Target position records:
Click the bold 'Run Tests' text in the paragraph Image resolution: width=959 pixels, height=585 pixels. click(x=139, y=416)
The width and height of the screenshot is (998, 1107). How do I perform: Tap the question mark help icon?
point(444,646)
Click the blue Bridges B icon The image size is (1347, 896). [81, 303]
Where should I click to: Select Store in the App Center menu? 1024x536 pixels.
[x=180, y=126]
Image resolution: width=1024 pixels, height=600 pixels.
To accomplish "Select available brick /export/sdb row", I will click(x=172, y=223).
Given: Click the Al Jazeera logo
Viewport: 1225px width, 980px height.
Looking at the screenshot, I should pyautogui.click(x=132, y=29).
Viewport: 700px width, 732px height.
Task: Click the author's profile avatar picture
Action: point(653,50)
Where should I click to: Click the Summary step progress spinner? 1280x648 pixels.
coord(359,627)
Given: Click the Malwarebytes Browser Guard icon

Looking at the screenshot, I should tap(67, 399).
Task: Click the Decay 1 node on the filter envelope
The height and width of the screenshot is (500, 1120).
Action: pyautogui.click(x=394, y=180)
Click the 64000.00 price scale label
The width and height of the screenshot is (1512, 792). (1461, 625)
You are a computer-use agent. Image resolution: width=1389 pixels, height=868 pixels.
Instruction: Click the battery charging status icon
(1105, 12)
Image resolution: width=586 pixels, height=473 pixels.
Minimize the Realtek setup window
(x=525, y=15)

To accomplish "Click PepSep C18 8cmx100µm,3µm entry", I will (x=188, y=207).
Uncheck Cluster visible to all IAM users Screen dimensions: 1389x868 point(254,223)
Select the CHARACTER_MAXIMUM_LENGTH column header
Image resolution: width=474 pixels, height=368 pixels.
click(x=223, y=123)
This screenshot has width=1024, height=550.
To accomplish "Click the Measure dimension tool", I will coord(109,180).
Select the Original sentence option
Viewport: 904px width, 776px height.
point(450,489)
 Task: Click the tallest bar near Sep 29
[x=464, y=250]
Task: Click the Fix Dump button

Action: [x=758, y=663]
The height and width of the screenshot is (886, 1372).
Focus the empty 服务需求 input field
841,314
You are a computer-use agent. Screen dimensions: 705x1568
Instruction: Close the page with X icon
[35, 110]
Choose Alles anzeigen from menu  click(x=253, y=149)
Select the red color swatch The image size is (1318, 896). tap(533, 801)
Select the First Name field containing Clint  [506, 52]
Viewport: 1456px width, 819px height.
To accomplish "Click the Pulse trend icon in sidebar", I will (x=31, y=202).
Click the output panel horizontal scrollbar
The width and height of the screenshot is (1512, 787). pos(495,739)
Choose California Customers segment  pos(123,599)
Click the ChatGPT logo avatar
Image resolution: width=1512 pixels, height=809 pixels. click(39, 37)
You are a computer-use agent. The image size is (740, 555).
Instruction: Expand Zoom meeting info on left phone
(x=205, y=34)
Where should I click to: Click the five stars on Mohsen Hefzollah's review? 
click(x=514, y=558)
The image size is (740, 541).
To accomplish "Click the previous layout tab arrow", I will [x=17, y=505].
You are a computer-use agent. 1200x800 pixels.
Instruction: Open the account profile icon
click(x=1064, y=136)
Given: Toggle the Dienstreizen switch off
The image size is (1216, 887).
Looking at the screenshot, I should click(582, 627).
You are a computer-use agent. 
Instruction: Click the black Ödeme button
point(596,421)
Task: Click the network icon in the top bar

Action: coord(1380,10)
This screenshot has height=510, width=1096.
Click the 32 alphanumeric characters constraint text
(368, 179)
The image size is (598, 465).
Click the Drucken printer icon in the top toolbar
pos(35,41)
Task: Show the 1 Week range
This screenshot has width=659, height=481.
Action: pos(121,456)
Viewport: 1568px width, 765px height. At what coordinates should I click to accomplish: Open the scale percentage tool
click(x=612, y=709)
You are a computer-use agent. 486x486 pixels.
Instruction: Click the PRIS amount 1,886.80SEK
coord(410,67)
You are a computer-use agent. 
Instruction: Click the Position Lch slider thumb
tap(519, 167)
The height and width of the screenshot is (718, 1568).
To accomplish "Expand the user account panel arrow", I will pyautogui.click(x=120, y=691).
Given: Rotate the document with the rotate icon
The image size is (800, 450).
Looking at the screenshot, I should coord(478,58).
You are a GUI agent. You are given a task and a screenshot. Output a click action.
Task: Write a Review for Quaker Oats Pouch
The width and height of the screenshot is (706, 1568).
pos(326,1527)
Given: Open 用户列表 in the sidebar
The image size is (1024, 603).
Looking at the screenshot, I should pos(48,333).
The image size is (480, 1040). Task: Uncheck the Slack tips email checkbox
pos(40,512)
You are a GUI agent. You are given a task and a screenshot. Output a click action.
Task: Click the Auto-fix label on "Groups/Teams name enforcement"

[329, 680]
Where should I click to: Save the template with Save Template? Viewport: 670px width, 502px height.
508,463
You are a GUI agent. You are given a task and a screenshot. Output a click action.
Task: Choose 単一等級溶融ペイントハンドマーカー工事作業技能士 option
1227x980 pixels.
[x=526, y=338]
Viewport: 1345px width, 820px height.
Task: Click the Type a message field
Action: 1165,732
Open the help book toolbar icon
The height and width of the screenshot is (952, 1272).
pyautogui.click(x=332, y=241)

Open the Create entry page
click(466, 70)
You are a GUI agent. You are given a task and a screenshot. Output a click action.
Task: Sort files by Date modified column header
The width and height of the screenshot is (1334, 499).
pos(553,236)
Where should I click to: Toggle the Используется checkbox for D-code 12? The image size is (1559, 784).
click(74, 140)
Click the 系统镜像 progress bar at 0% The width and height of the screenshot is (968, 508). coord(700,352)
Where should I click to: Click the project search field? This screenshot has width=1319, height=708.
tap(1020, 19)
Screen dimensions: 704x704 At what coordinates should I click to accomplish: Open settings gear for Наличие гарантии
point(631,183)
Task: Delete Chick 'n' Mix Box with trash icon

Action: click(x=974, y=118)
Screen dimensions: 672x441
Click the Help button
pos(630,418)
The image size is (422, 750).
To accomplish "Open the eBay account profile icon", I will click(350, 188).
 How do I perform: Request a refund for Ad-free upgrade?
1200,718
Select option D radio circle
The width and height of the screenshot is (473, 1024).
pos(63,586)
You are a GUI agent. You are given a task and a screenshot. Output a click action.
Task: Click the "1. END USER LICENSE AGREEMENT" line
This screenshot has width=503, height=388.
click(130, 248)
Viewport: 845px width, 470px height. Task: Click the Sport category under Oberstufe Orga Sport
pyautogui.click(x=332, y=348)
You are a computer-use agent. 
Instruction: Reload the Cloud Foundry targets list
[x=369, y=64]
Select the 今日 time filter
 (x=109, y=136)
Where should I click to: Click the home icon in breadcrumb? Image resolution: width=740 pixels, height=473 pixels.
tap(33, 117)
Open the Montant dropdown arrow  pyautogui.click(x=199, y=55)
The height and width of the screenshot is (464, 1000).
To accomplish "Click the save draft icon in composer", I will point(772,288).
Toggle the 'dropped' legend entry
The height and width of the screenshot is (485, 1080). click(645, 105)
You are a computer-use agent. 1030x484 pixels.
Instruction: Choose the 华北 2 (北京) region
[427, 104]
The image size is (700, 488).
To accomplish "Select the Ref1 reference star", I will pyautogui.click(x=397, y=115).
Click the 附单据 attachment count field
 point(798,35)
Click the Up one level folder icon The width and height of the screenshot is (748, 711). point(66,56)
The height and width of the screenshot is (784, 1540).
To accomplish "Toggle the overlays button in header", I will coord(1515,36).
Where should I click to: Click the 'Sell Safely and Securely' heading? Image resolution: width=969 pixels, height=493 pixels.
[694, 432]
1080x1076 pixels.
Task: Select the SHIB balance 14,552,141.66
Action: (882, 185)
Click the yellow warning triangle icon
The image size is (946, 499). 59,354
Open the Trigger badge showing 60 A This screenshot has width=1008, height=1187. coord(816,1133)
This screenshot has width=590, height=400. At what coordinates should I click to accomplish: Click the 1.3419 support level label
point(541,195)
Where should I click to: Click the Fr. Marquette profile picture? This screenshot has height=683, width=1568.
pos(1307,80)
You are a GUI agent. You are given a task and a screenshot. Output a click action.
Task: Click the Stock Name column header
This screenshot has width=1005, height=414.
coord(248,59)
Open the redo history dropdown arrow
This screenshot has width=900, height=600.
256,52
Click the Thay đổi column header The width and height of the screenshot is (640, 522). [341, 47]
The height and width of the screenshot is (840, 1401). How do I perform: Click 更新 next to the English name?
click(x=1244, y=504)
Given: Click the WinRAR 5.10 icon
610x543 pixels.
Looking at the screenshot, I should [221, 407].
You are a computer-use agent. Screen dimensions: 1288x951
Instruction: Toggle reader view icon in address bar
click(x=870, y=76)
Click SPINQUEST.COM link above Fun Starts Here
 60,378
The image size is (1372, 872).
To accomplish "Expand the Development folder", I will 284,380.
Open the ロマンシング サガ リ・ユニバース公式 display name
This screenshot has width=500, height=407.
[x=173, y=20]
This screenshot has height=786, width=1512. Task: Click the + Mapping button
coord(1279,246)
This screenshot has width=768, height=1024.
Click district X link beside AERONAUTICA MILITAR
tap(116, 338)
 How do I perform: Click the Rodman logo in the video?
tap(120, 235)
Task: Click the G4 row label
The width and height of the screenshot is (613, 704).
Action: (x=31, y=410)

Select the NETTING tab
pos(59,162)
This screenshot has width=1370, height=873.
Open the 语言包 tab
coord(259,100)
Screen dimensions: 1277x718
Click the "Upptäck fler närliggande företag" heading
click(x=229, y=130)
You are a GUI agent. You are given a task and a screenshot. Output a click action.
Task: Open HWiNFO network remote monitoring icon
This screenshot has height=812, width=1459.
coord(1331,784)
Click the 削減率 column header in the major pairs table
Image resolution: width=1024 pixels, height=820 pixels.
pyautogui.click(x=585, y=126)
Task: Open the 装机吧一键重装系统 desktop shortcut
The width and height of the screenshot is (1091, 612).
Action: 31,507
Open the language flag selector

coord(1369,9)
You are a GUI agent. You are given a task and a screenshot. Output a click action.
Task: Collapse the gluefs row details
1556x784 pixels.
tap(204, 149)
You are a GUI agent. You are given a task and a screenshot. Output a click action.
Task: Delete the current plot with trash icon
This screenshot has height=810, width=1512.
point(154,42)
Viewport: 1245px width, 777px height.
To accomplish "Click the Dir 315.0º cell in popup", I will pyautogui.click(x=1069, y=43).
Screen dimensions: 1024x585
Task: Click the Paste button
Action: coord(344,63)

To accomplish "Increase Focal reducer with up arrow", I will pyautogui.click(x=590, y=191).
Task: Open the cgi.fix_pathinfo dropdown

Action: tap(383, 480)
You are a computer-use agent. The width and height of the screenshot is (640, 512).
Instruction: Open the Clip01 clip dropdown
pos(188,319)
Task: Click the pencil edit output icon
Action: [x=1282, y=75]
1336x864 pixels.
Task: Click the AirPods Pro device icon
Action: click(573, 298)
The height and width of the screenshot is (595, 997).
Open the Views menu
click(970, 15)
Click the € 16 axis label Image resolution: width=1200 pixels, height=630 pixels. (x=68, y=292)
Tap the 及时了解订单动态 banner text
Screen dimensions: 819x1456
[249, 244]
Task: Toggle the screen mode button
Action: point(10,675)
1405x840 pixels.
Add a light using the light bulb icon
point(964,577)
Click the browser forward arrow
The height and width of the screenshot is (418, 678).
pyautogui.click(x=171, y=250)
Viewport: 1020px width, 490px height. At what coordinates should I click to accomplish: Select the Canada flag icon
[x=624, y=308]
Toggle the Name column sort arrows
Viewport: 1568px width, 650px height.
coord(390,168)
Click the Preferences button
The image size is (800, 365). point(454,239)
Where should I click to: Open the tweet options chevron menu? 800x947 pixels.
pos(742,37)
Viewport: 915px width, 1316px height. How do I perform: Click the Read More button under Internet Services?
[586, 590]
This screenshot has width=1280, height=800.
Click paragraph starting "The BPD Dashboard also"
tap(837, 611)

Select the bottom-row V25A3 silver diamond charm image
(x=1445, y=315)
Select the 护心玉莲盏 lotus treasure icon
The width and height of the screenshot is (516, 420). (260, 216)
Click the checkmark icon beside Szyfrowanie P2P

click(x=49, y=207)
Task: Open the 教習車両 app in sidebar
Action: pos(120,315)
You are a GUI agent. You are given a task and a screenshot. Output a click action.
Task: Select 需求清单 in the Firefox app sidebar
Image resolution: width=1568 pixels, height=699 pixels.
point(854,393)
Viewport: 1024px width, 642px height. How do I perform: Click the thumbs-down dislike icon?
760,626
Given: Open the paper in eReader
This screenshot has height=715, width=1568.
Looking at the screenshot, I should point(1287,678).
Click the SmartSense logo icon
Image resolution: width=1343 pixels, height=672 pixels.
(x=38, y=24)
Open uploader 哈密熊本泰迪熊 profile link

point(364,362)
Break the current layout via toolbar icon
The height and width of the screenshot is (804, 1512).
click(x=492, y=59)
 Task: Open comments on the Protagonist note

* [Short problem]
Rewrite the records from their first line through the line containing "Action: pyautogui.click(x=394, y=180)", replacing "progress spinner" with "progress bar" and keeping everything else the same.

* [Full output]
Click the bold 'Run Tests' text in the paragraph Image resolution: width=959 pixels, height=585 pixels. click(x=139, y=416)
The width and height of the screenshot is (998, 1107). How do I perform: Tap the question mark help icon?
point(444,646)
Click the blue Bridges B icon The image size is (1347, 896). [81, 303]
Where should I click to: Select Store in the App Center menu? 1024x536 pixels.
[x=180, y=126]
Image resolution: width=1024 pixels, height=600 pixels.
To accomplish "Select available brick /export/sdb row", I will click(x=172, y=223).
Given: Click the Al Jazeera logo
Viewport: 1225px width, 980px height.
Looking at the screenshot, I should pyautogui.click(x=132, y=29).
Viewport: 700px width, 732px height.
Task: Click the author's profile avatar picture
Action: point(653,50)
Where should I click to: Click the Summary step progress bar? 1280x648 pixels.
coord(359,627)
Given: Click the Malwarebytes Browser Guard icon

Looking at the screenshot, I should tap(67, 399).
Task: Click the Decay 1 node on the filter envelope
The height and width of the screenshot is (500, 1120).
Action: pyautogui.click(x=394, y=180)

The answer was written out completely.